Experimental Goal: To determine the metabolic profile of Arabidopsis WT, ugt76b1, and fmo1 leaves during systemic acquired resistance. Methods: Three lower leaves (leaf number 5-7) of 30-32-day-old Col-0, fmo1 and ugt76b1 Arabidopsis plants were infiltrated with 10 mM MgCl2 and a 5e6 cfu/ml suspension of Pst avrRpt2 in 10 mM MgCl2. Forty-eight h later, the three treated lower leaves (local, L) and three untreated upper leaves (distal, D) (leaf number 8-10) were harvested, pooled, respectively, then frozen in liquid nitrogen for metabolic profiling by LC-MS, and triple quadrupole (QQQ)-MS analysis. Plant tissue was harvested, lyophilized to dryness, and homogenized using a ball mill (Retsch MM 400) at 25 Hz for 2 min. Samples were resuspended in 20 ul of 80:20 MeOH:H2O per mg dry tissue and incubated at 4C for 10 min. NHP-Glc and DC-NHP were measured using previously published methods on an Agilent 1260 HPLC coupled to an Agilent 6520 quadrupole time-of-flight electrospray ionization (Q-TOF ESI) mass spectrometer (Chen et al., 2018. PNAS. E4920-E4929). SA and SA-Glc were measured using an Agilent 1290 Infinity II UHPLC coupled to an Agilent 6470 triple quadrupole (QQQ) mass spectrometer.

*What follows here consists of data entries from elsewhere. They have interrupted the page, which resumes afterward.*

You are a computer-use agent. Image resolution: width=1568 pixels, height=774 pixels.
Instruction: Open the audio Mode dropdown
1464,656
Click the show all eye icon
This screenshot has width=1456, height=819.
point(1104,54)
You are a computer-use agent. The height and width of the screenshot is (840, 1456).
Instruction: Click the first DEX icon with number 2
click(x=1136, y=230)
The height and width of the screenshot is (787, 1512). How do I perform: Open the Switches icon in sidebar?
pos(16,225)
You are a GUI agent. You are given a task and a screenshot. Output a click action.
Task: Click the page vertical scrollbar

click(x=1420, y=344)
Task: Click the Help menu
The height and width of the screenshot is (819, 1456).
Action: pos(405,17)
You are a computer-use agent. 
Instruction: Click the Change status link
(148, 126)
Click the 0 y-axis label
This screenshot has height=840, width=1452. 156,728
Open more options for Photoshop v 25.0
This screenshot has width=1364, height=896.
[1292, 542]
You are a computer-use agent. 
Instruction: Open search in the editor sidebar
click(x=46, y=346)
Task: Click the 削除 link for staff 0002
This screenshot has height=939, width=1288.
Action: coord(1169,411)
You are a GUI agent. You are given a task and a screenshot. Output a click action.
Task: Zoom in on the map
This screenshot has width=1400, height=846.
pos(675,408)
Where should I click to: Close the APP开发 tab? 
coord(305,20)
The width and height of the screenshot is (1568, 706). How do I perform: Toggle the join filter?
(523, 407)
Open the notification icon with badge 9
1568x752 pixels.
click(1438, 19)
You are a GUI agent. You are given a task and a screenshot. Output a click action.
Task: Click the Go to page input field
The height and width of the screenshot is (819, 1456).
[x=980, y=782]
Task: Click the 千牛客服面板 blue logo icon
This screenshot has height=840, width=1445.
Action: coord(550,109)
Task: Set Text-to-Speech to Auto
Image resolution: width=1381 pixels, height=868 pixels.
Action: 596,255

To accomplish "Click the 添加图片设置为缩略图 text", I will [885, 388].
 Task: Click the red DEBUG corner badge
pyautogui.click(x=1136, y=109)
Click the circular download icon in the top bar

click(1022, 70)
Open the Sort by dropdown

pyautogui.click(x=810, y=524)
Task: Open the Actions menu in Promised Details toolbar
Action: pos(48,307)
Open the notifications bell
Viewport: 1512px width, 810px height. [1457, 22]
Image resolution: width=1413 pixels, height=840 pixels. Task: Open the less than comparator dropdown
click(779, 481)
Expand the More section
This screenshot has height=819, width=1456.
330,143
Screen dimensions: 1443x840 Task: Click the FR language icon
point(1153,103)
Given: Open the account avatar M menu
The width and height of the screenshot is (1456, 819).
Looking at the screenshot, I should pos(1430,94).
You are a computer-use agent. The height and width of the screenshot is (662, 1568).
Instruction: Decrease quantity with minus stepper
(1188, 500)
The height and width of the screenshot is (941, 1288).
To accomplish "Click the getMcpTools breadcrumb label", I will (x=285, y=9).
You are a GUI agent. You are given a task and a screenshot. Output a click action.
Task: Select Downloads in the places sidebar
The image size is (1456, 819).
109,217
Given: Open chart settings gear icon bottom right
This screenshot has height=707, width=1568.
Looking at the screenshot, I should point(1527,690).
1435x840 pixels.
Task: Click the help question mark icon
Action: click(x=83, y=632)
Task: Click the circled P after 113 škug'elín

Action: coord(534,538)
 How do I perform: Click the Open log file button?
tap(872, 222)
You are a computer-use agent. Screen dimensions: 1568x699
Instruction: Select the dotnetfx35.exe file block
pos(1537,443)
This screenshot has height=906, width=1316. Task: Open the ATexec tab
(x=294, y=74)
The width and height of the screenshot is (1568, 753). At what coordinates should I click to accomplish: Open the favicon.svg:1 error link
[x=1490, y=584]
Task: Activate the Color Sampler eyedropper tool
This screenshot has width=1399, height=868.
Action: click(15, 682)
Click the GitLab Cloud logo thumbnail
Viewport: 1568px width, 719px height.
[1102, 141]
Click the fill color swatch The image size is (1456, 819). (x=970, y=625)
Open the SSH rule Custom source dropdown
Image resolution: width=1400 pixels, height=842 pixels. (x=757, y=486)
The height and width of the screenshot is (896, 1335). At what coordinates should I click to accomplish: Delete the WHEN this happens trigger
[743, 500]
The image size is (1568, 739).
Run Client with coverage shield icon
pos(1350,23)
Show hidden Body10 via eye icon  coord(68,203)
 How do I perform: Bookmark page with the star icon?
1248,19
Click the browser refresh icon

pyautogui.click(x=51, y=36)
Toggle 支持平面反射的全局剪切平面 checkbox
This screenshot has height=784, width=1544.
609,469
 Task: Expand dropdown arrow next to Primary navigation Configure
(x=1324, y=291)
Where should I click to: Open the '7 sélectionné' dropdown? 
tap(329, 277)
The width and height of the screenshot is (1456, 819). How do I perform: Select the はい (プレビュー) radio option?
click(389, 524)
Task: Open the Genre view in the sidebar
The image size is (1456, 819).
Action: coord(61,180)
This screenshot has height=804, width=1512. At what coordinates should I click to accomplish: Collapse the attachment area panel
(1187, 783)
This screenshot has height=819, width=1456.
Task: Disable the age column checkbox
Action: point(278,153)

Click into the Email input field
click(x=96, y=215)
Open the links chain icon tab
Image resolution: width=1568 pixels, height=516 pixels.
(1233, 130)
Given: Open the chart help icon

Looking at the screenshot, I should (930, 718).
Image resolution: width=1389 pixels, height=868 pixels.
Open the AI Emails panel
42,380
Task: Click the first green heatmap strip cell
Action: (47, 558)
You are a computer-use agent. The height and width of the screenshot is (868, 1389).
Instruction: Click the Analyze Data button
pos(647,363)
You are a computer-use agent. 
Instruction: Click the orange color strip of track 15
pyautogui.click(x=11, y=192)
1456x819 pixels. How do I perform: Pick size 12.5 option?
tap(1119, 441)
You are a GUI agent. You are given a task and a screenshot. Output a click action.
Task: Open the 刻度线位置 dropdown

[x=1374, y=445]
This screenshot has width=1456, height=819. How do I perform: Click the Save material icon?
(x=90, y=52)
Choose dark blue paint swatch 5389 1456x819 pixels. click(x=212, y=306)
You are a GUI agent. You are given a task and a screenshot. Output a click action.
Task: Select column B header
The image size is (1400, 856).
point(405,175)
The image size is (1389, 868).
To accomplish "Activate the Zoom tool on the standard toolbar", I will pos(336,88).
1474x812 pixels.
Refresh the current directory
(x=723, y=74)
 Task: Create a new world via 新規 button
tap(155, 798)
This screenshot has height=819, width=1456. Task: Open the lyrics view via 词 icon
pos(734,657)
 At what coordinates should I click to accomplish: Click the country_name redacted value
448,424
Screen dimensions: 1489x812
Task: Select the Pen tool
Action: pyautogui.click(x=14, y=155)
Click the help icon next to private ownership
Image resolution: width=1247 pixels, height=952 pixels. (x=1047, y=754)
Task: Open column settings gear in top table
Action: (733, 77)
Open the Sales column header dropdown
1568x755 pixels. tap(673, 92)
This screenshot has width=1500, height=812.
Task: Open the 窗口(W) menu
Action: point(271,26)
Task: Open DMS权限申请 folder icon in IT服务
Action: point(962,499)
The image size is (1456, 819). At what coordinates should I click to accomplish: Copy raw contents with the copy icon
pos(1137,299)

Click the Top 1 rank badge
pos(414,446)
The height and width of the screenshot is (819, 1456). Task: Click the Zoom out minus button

A 1.8 um, 2.1 x 50 mm Zorbax RRHD Eclipse Plus C18 column was used for reverse phase chromatography with mobile phases of A [water with 0.1% formic acid (FA)] and B [acetonitrile (AcN) with 0.1% FA]. The following gradient was used for separation with a flow rate of 0.6 ml/min (percentages indicate percent buffer B): 0-0.2 min (5%), 0.2-4.2 min (5-95%), 4.2-5.2 min (95-100%). The MS was run in negative mode with the following parameters: gas temperature, 250C; gas flow rate, 12 l/min; nebulizer, 25 psig. SA was measured using monitored transitions with the following parameters: Precursor ion, 137.0239; product ions, 93 and 65.1; dwell, 150 ms; fragmentor voltage, 158 V; collision energy, 20 V and 32 V respectively, cell accelerator voltage, 4 V. SA-Glc was measured using monitored transitions with the following parameters: Precursor ion, 299.0767; product ions, 137 and 93; dwell, 150 ms; fragmentor voltage, 158 V; collision energy, 5 V and 20 V respectively, cell accelerator voltage, 4 V.